Skip to main content

Overview

Adaptive parsing is Scrapling’s innovative feature that makes your scrapers resilient to website structure changes. Instead of breaking when a website updates its HTML, Scrapling can automatically relocate elements based on their unique characteristics.
Adaptive scraping uses a similarity algorithm to match elements even when selectors change, making your scrapers more maintainable and reliable.

How It Works

Adaptive parsing works by:
  1. Saving element signatures (tag, attributes, text, parent structure, siblings)
  2. Storing these signatures with an identifier
  3. Relocating elements when selectors fail by comparing stored signatures with current elements
  4. Scoring candidates based on similarity percentage
  5. Returning the best matches above a threshold

Enabling Adaptive Mode

Enable adaptive parsing when creating a Selector:
from scrapling import Fetcher

# Fetch with adaptive mode enabled
page = Fetcher.fetch('https://example.com', adaptive=True)

> Available data:
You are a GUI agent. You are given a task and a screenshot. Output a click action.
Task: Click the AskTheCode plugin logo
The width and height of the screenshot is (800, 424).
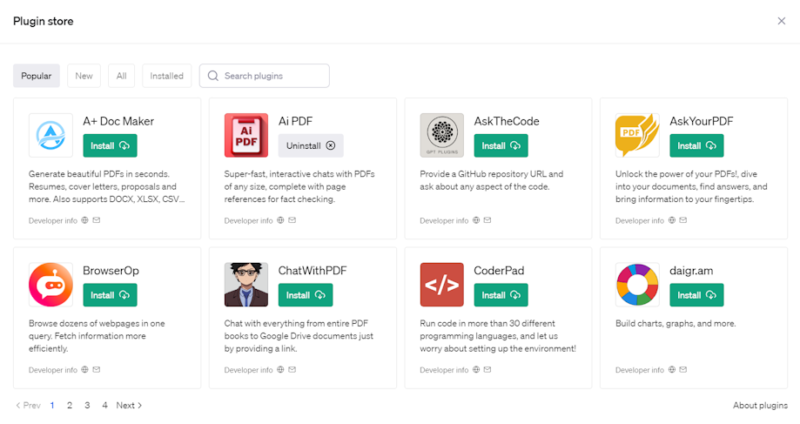coord(442,135)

> Exercise requirements: Can you resume the Scrapling adaptive parsing page, carrying it on from its last line?

> Output below:
# Or create Selector with adaptive mode
from scrapling import Selector

page = Selector(
    html_content,
    url='https://example.com',
    adaptive=True
)
adaptive
bool
default:"false"
Globally enable adaptive features for all selector methods
storage
StorageSystemMixin
default:"SQLiteStorageSystem"
The storage class to use for saving element signatures. Must be wrapped with lru_cache decorator.
storage_args
Dict
Arguments to pass to the storage class constructor
The adaptive parameter must be set during initialization. It cannot be changed later and takes priority over all adaptive-related arguments in selector methods.

Basic Usage

Auto-Save Mode

Automatically save element signatures when first found:
page = Fetcher.fetch('https://example.com', adaptive=True)

# First run: finds element and saves it automatically
product = page.css('.product-card', identifier='main-product', auto_save=True)

# Future runs: if '.product-card' fails, uses saved signature to relocate
product = page.css('.product-card', identifier='main-product', adaptive=True, auto_save=True)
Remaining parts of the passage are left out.